PROVIDED PASSAGE:
*** Begin section ***
Federation hot cache — spec

Status: deferred — not worth building yet (no concrete need). The realistic case is already covered
more cheaply by hand: an owner who knows their node is going down can hand a trusted peer a replica in
advance. The automated, continuously-syncing pull machinery below only earns its keep for unplanned or
permanent disappearance, or for hands-off freshness — none of which is pressing now. Keep this as a
design reference; revisit when a live federated peer or the agent runtime (agent.md) actually needs
continuous, hands-off caching over a neighbor KB. The design below (admin-only, isolated cache tables)
stands — it is simply not scheduled.

TL;DR. A continuously-updated, admin-only local copy ("hot cache") of a neighbor's shared federated
subgraph, kept in its own cache tables + a dedicated vector index — never in your note-store. Two
purposes: don't fear losing the source (a live local backup that auto-refreshes while the neighbor is up),
and let the admin search / vector-retrieve a neighbor's knowledge locally — including when the neighbor is
down or gone for good. Single-writer: the owner writes; peers hold a read copy.

Hard constraint — never re-transmit a neighbor's private data. The cache exists for the admin's own
consumption only. Consequences that shape the whole design:

No public serving of a neighbor's content, ever.
No permission-role machinery. Admin-only ⇒ there is nobody to regulate access for, so the entire
cross-instance access-policy problem (mirroring the origin's paywall, who is a subscriber, etc.)
disappears.
No forwarding of private content to a third peer. Transitive propagation (phase 2) is allowed only
for content the origin explicitly marked public.
*** End section ***
SUPPLIED INFORMATION:
*** Begin section ***
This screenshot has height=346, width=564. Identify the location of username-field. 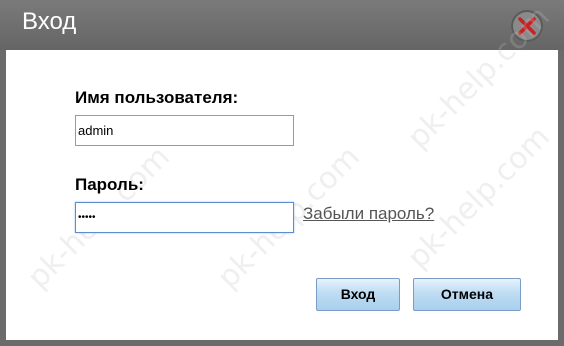
(184, 130).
*** End section ***
TASK DETAILS: In the federation hot cache spec, where is the local copy of a neighbor's shared federated subgraph kept? The data that accompanies the text is not needed here.

WRITTEN RESPONSE: It is kept in its own cache tables and a dedicated vector index, never in the note-store.